Exact copy, pictures omitted: the line holding "Where should I click to: Click the info" and every line after it down to the end of the entries.
== Given records
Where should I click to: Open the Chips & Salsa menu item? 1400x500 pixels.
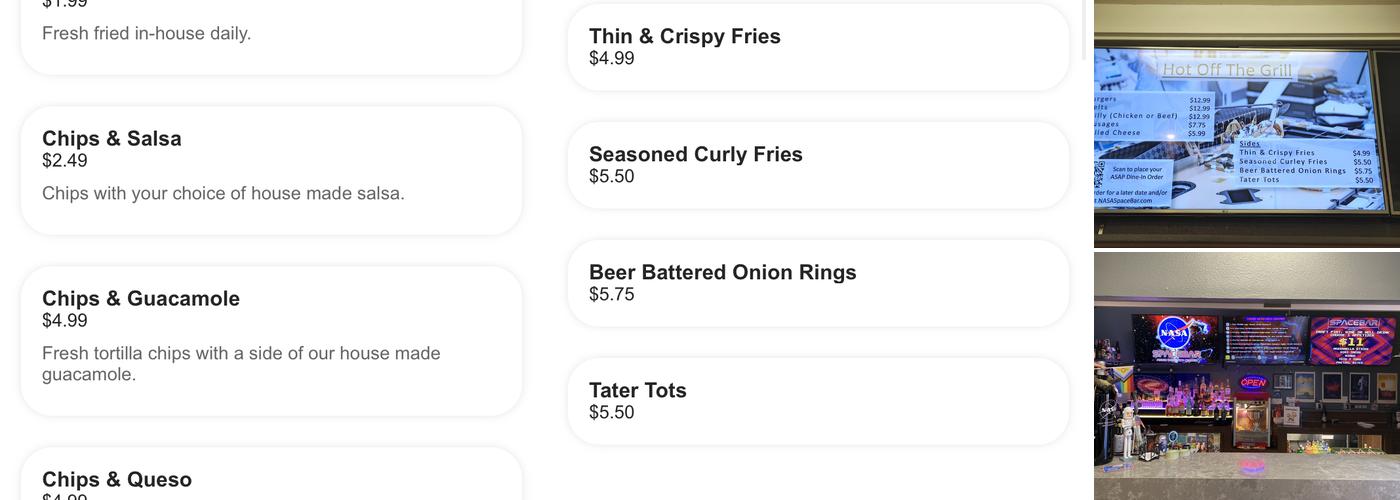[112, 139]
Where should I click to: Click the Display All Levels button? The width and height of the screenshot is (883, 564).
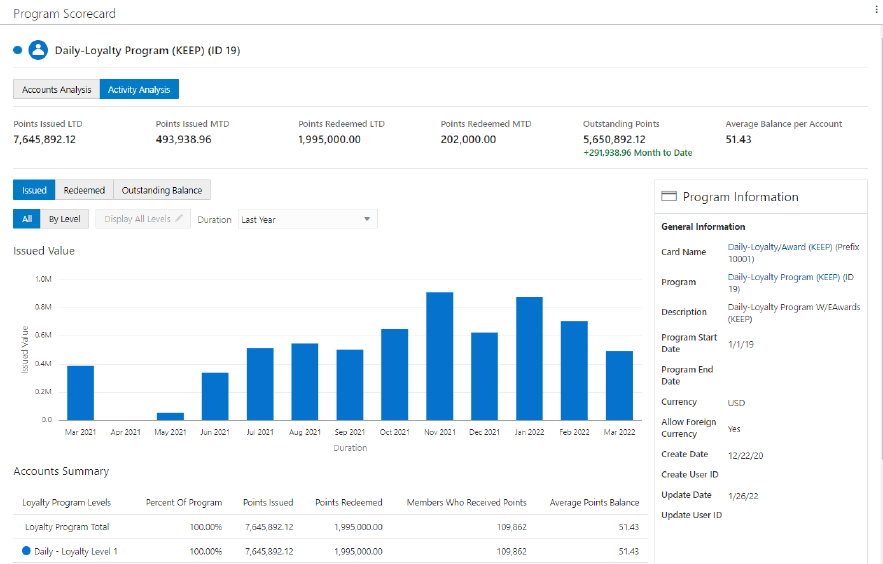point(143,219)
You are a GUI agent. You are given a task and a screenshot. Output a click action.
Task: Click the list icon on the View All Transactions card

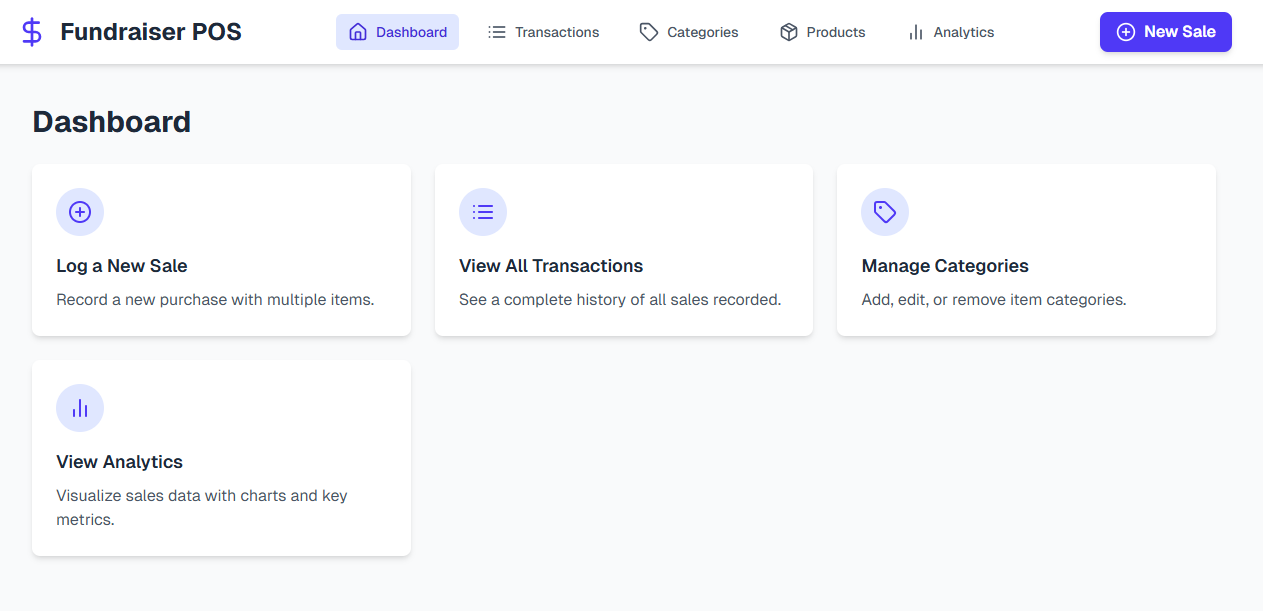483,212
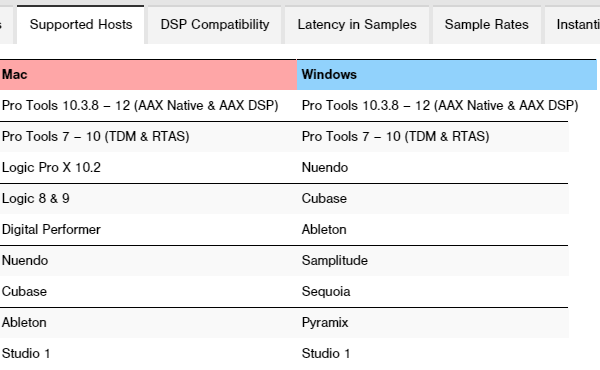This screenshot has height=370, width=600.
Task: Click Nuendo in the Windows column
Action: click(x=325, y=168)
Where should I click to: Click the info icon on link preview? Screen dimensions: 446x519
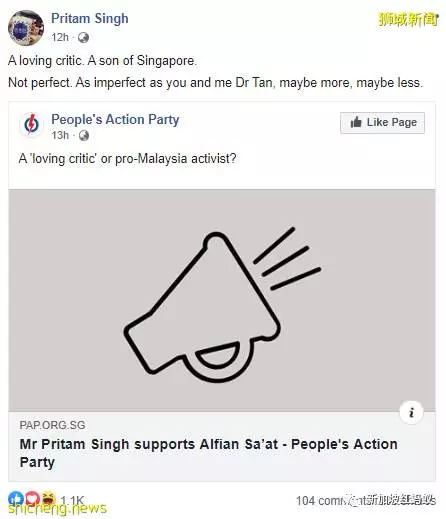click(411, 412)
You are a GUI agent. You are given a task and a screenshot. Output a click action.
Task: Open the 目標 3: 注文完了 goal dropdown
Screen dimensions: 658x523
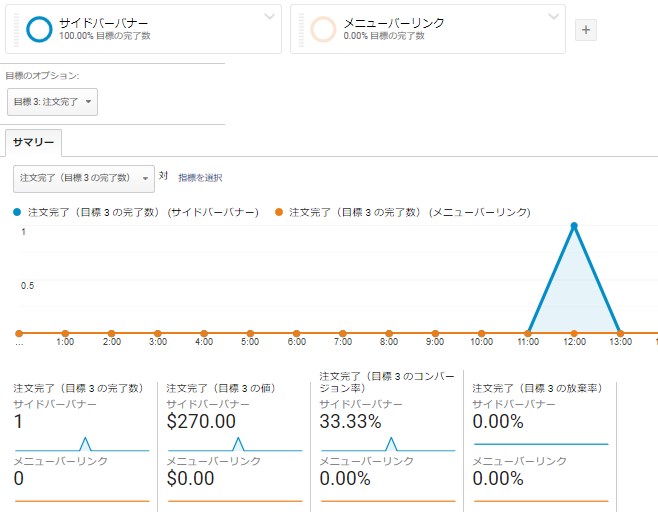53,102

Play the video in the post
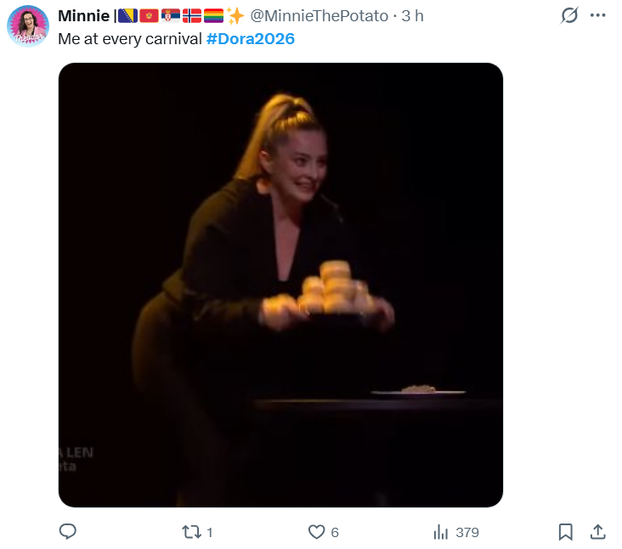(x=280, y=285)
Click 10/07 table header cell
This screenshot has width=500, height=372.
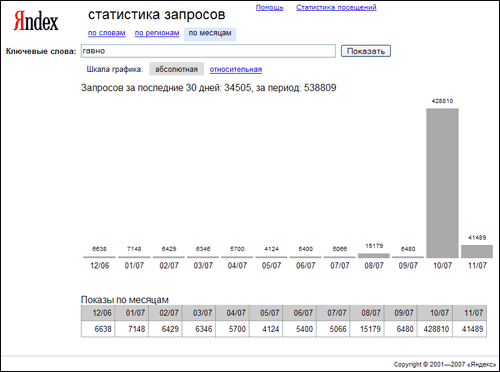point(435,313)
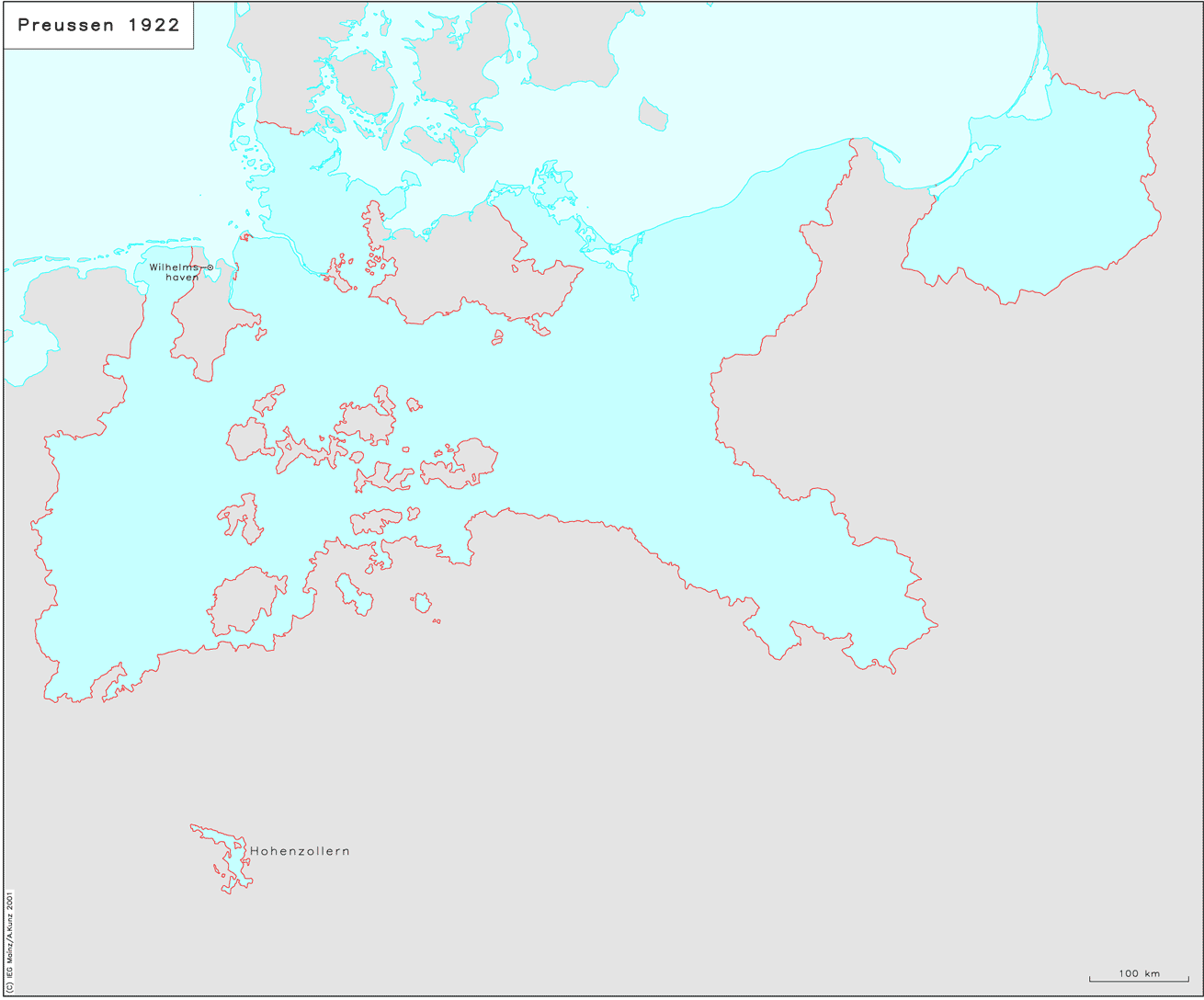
====
Answer for this exercise
Where should I click to: Click the info icon on link preview? Screen dimensions: 446x519
click(411, 412)
You are a GUI agent. You are given a task and a screenshot. Output a click action.
Task: Open the 目標 3: 注文完了 goal dropdown
Screen dimensions: 658x523
53,102

Play the video in the post
(x=280, y=285)
Click 10/07 table header cell
This screenshot has width=500, height=372.
point(435,313)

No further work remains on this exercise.